O GP dos EUA foi um dos melhores espetáculos do ano. A pista americana de Austin tem um traçado que favorece as corridas e as lutas roda com roda e pudemos assistir a uma grande prova de F1. Eis as nossas escolhas para os cinco melhores.
Max Verstappen
13ª vitória de Max Verstappen em 2022. O recorde de Sebastian Vettel e Michael Schumacher igualado, com mais três hipóteses de se colocar como o piloto com mais vitórias numa época. Verstappen está em grande forma, tal como o seu RB18 e desde o GP da Áustria (11ª jornada) que vence, excetuando Singapura. São oito vitórias em nove corridas, numa época soberba do neerlandês. Nem uma paragem desastrosa que lhe custou 11 segundos impediu que terminasse no primeiro lugar. 2022 é definitivamente o ano de Verstappen.
Sebastian Vettel
Que corrida do piloto alemão! Se já sabíamos que vamos ter saudades de Vettel fora de pista com o seu humor e a sua postura, ontem lembramos que Vettel não é quatro vezes campeão do mundo por acaso. Uma corrida excelente, com manobras fantásticas que fizeram vibrar o público e o piloto. Foi uma pena que a sua paragem mal conseguida nas boxes impedisse de angariar mais pontos, mas Vettel foi o grande animador e mostrou que tinha ainda muito para dar à F1. Quem festeja daquela forma um sétimo lugar ainda está apaixonado pelas corridas.
Fernando Alonso
Já não há adjetivos para Alonso. Mais uma corrida em que mostrou que é dos melhores apesar dos 41 anos. A fome de vitórias, a garra e o talento são ingredientes que tornam o experiente espanhol num animal feroz em pista. Alonso fez mais um pequeno milagre e com um carro que levantou voo conseguiu sair da cauda do pelotão para regressar aos pontos. Não arrecadou os pontos que merecia, mas fica na história mais uma grande recuperação de um dos maiores talentos de sempre da F1. As estatísticas nunca lhe farão inteira justiça, mas as imagens como as de Austin sim.
Lewis Hamilton
O campeão voltou.
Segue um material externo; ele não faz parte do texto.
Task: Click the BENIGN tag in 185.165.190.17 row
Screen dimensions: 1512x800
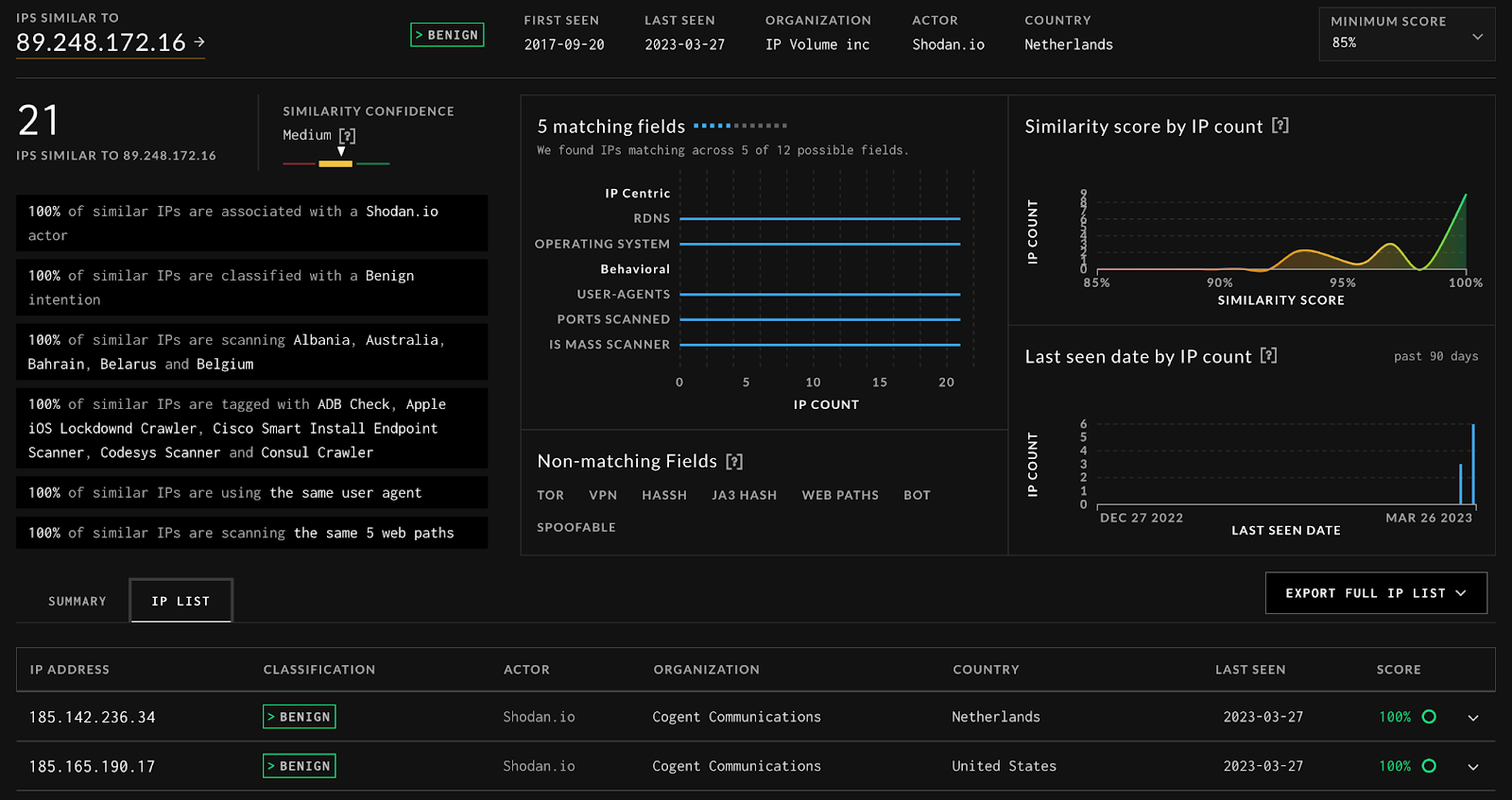Action: point(300,766)

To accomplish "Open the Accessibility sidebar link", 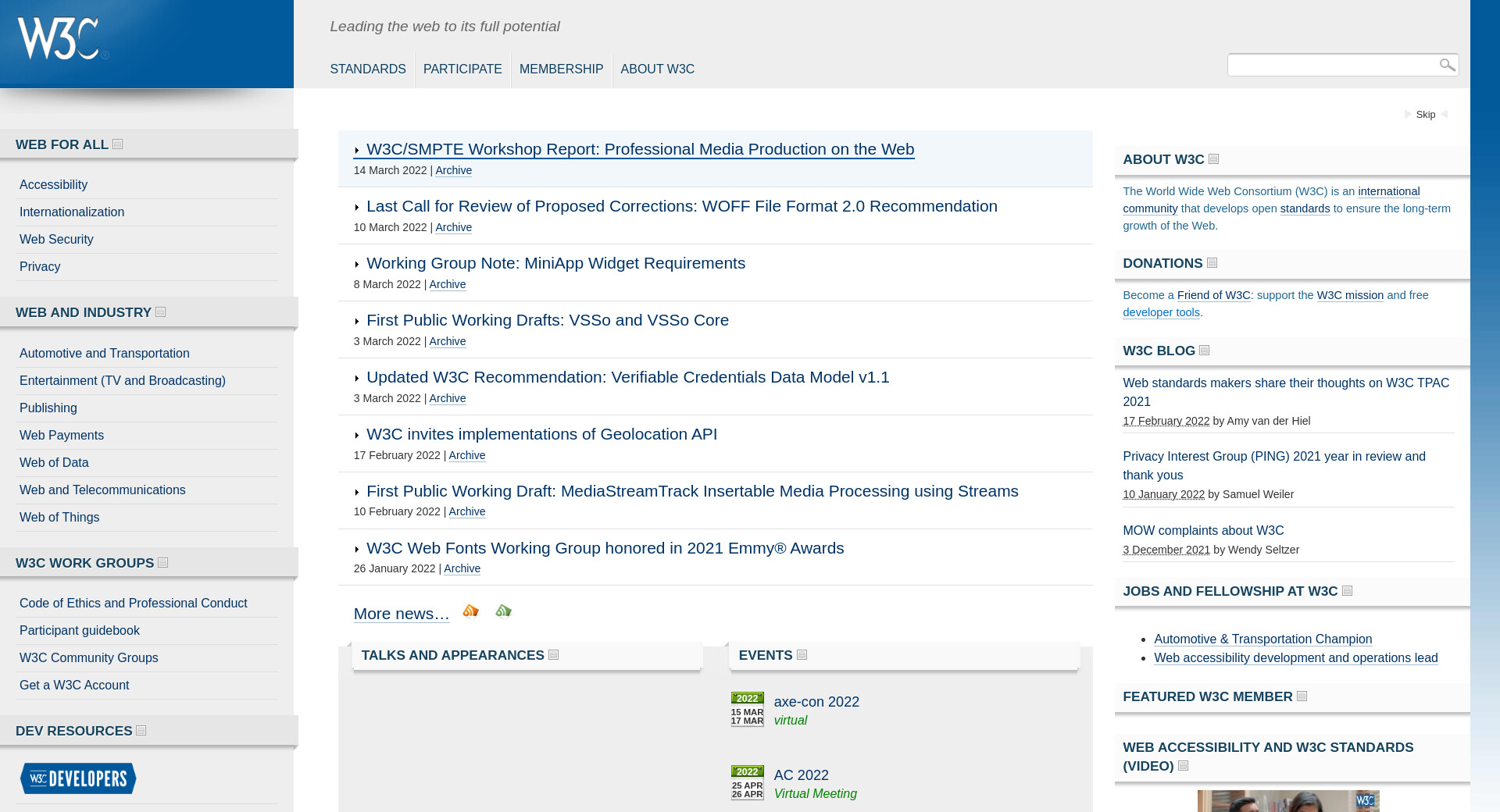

Numa pista onde o piloto faz a diferença e onde a forma mais rápida de fazer a volta é ter um carro com uma frente muito positiva, com o piloto a lidar com a traseira da melhor forma, Hamilton mostrou toda a sua classe. Não deixou escapar Verstappen na primeira metade da corrida e quando a Mercedes tentou o undercut, respondeu à altura. Não tinha carro para mais e na luta com Verstappen escolheu não exagerar, mostrando classe e ponderação. A melhor exibição do ano? Talvez. A exibição que mais se aproximou do Hamilton que vimos durante a primeira era híbrida? Sem dúvida.
Kevin Magnussen
Kevin Magnussen é um dos melhores pilotos da grelha. Após ter sido prejudicado no arranque com o incidente de Carlos Sainz, Magnussen foi o único a arriscar uma paragem, apenas o que fez com sucesso. Fez 18 voltas com os pneus duros e aguentou os pneus médios durante 38 voltas, o que lhe valeu um lugar nos pontos. A estratégia foi ousada, mas dependeu do talento de Magnussen que mais uma vez mostrou poder ter andando por outros voos, caso a sua carreira tivesse um pouco mais de sorte.